Fly overnight from the UK to Tokyo.
Arrive in Tokyo and transfer to your hotel. Enjoy the rest of the day at leisure to acclimatise and perhaps explore the local area.
Arriving in Tokyo really can feel like landing on another planet! It's advisable not to attempt too much on the first day, but stroll the local area around your hotel and acclimatise to all the neon signs and kanji everywhere. Whilst the population density downtown in Tokyo is mind-boggling, it is a remarkably clean and smooth running city. Its denizens are invariably courteous and considerate of those around them, and nowhere can this be seen more than at Hachiko Crossing in Shibuya. With 2,500 people crossing from all directions every two minutes in rush hour it is the busiest street crossing in the world, yet nobody ever seems to bump into each other. Take a pew in one of the coffee shops around it and watch the seamless action unfold.
Meet with your private guide and explore some key sights of the city by public transport. Visit the hallowed Meiji Shrine and bustling Shibuya in the morning, then stroll around the Imperial Palace and Senso-ji temple in the afternoon.

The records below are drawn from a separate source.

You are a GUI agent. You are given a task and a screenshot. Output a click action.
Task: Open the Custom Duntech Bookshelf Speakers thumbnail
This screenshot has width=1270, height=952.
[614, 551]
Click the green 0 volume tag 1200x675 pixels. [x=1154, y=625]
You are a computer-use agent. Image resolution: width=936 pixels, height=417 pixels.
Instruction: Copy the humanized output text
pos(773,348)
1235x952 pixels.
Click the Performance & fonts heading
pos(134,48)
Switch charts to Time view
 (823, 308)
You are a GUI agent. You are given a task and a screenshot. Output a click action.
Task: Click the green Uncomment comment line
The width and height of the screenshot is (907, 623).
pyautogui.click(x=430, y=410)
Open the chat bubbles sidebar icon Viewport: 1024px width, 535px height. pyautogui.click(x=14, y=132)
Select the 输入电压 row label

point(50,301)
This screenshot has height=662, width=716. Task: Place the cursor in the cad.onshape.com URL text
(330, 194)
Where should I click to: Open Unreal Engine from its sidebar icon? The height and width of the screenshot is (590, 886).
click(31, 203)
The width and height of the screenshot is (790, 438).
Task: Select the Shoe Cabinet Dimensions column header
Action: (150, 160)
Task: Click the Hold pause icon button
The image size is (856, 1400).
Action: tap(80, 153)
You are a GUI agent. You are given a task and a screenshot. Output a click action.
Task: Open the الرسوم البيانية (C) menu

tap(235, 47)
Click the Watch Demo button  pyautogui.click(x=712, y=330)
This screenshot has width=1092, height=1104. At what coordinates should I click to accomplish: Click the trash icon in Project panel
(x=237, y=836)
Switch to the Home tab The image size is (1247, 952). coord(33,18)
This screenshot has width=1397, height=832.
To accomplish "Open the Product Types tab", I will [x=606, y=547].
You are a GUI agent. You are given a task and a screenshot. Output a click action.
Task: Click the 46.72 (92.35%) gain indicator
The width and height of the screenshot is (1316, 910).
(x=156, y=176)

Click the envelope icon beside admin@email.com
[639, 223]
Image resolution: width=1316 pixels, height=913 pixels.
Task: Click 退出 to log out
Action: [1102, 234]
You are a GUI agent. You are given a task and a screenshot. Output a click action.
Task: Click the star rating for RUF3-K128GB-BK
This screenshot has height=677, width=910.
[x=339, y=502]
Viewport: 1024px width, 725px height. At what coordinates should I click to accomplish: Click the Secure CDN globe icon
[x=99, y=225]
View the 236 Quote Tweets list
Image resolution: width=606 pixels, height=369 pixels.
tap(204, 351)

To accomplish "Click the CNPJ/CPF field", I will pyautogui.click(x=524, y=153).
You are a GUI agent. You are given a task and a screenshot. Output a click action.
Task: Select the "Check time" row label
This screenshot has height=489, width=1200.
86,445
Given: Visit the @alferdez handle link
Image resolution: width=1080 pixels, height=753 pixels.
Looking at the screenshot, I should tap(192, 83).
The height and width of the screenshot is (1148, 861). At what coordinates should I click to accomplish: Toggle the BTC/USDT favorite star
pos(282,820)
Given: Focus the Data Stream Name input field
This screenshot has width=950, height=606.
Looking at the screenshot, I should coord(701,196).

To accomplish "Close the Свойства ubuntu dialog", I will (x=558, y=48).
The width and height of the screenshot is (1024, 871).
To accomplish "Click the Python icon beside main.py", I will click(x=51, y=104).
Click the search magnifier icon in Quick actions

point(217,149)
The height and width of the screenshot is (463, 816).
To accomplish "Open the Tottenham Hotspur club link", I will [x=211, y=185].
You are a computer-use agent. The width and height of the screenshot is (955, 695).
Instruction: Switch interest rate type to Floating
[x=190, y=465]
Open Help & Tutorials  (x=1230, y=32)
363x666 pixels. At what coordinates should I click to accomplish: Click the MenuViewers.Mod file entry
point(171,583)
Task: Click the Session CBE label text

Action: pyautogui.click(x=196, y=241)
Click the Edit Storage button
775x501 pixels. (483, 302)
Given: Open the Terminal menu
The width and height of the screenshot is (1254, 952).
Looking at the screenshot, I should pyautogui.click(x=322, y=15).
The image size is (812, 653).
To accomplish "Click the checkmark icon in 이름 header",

Tokyo really comes into its own at night. There are incredible panoramas reminiscent of the sci-fi classic Bladerunner from the free viewing platform at Metropolitan Government Towers in Shinjuku. Across on the east side of the metropolis, Tokyo Skytree now holds the record for the highest viewing platform in the city for a 2,000 yen entrance fee. A visit to the art gallery at the top of Mori Tower in Roppongi followed by drinks at the Moon Bar is also highly recommended. The adventurous can head half an hour along the bay to Yokohama, where the bar atop Landmark Tower hosts live jazz at the weekends.
Take the bullet train up to Nagano in the Japan Alps then a local train to Obuse. This is the birthplace of Hokusai, best known for The Great Wave of Kanagawa. Visit the Hokusai Museum this afternoon, and Ganshoin temple where he painted a large mural.
Gansho-in is a pleasant half an hour walk or short taxi ride from Obuse, and well worth it to see Hokusai's art in a temple setting. Catch a breakfast-time bullet train from Tokyo and that will leave ample time to visit both the Hokusai art museum and temple today.
Visit either Zenko-ji temple – founded in the 7th century - or Yudanaka monkey park in the vicinity today.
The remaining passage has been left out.